Copy the lines of the records from the line with "Focus the 本题标签 text input box" to the line with "This screenshot has height=600, width=800.", both included, exactly as they stand.

Record list:
************

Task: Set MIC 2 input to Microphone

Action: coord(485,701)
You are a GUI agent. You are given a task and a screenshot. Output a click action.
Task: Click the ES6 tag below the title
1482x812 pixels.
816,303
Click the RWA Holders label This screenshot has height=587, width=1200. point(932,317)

************

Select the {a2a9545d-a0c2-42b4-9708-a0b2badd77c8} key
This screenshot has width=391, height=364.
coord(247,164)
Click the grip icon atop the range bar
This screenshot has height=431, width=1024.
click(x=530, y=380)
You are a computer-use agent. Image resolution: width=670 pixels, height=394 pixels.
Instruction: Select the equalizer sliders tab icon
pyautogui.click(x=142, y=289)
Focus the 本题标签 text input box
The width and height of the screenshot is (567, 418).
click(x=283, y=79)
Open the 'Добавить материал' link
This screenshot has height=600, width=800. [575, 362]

************

Response below:
Focus the 本题标签 text input box
The width and height of the screenshot is (567, 418).
click(x=283, y=79)
Open the 'Добавить материал' link
This screenshot has height=600, width=800. [575, 362]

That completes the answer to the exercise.